### Problem requirements
Copy the lines starting with the one containing "Where should I" and going on through the one containing "(x=123, y=269)". Omit the pictures from your copy.

### Record extracts

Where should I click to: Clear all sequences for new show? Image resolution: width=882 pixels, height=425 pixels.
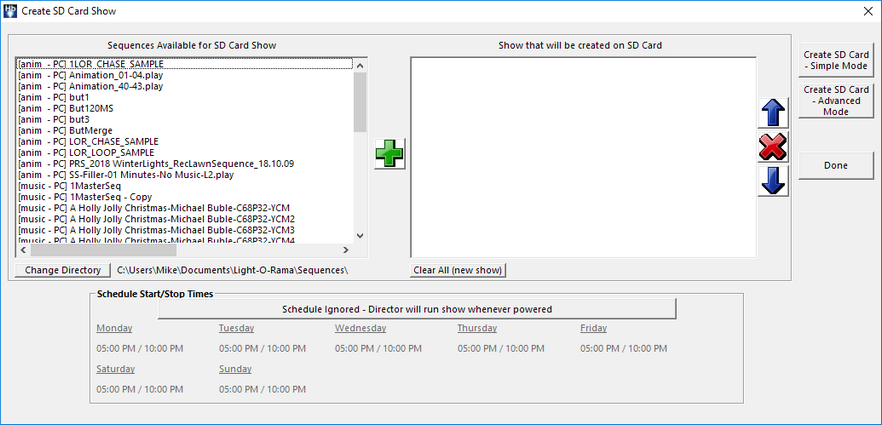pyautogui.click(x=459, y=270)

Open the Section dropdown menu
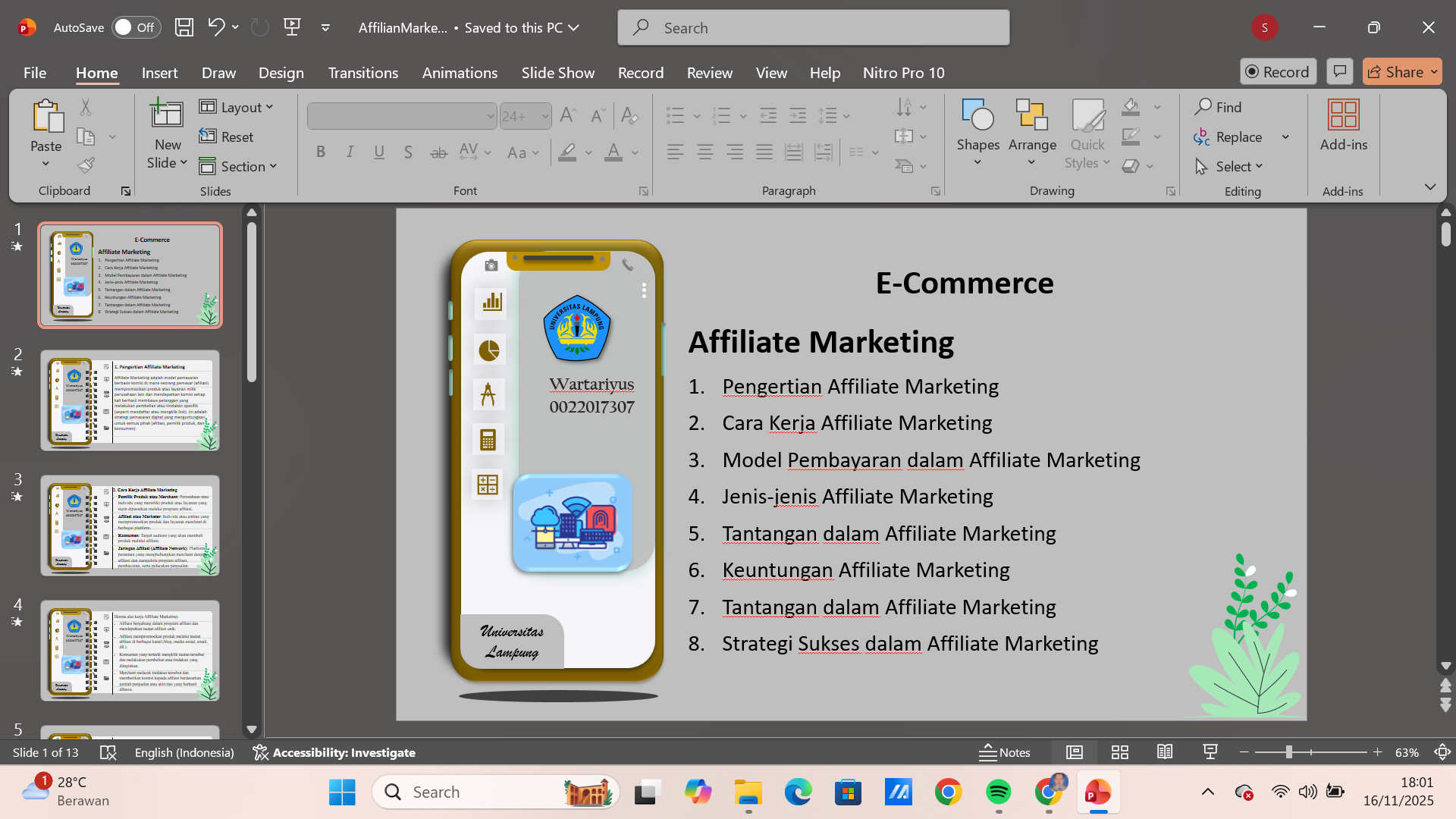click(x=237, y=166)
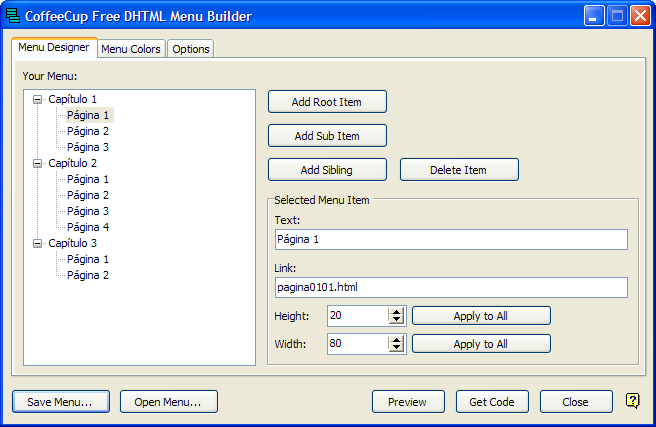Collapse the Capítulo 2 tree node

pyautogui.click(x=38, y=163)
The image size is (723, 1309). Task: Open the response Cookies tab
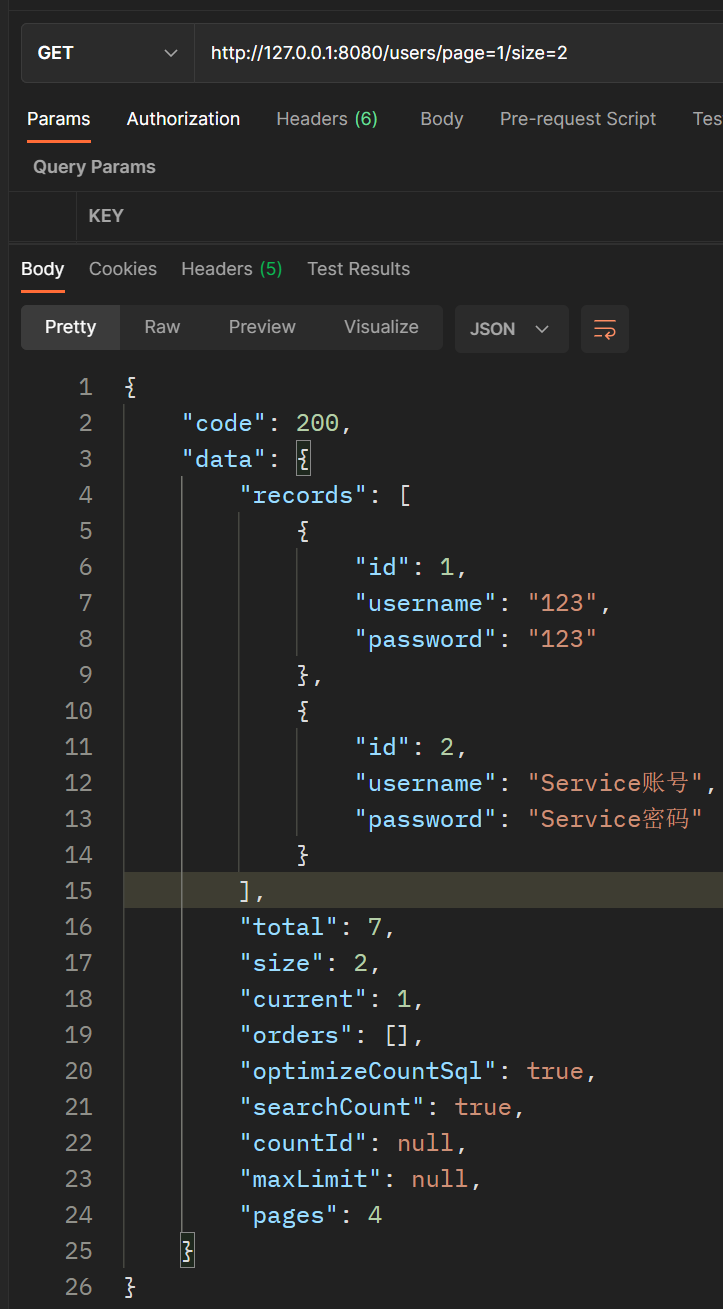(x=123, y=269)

...

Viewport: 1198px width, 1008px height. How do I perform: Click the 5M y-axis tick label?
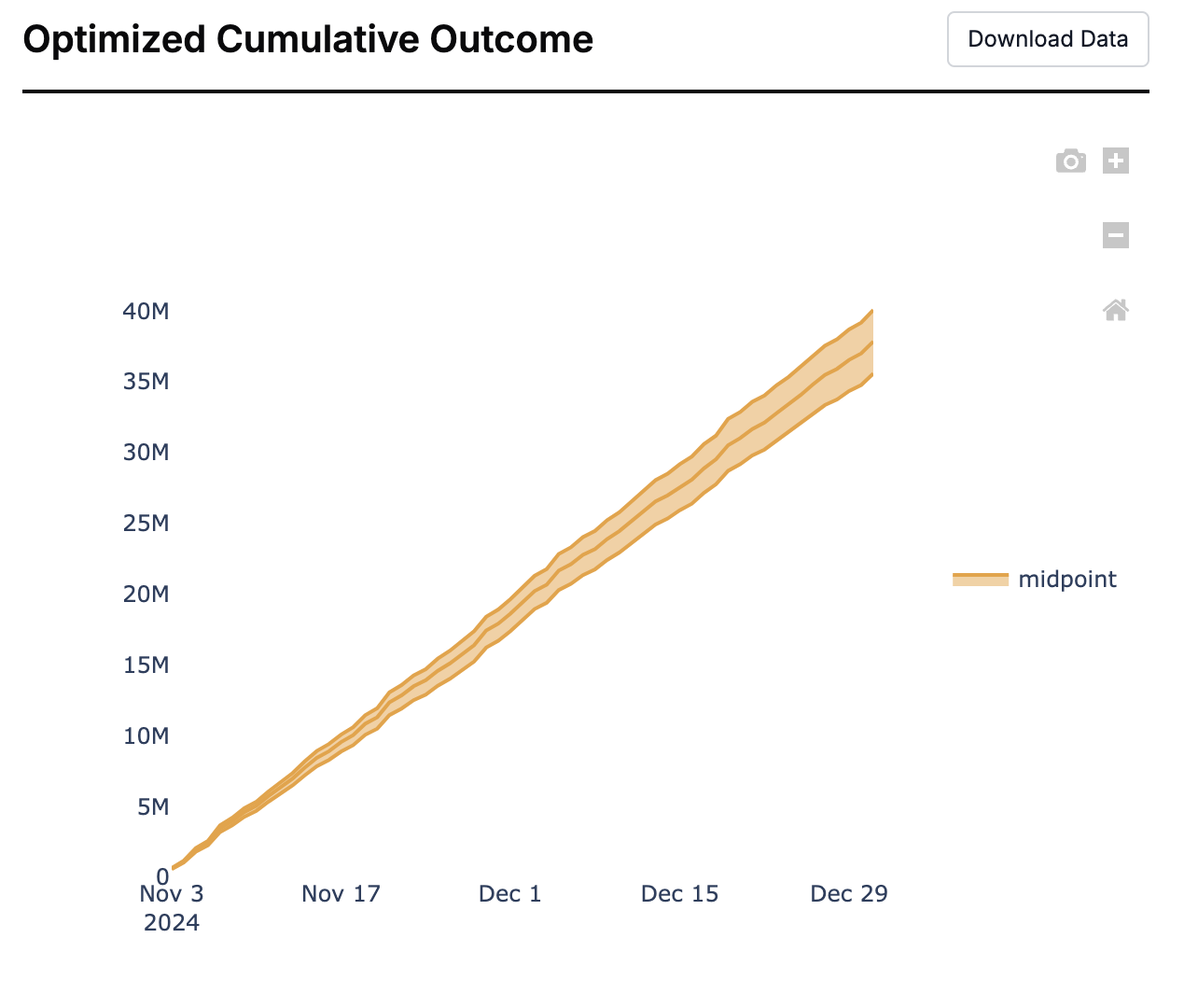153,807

### Answer to the task
Where should I click to: Clear all sequences for new show? Image resolution: width=882 pixels, height=425 pixels.
pyautogui.click(x=459, y=270)

Open the Section dropdown menu
click(x=237, y=166)
Collapse the Capítulo 2 tree node

pyautogui.click(x=38, y=163)
The image size is (723, 1309). Task: Open the response Cookies tab
(x=123, y=269)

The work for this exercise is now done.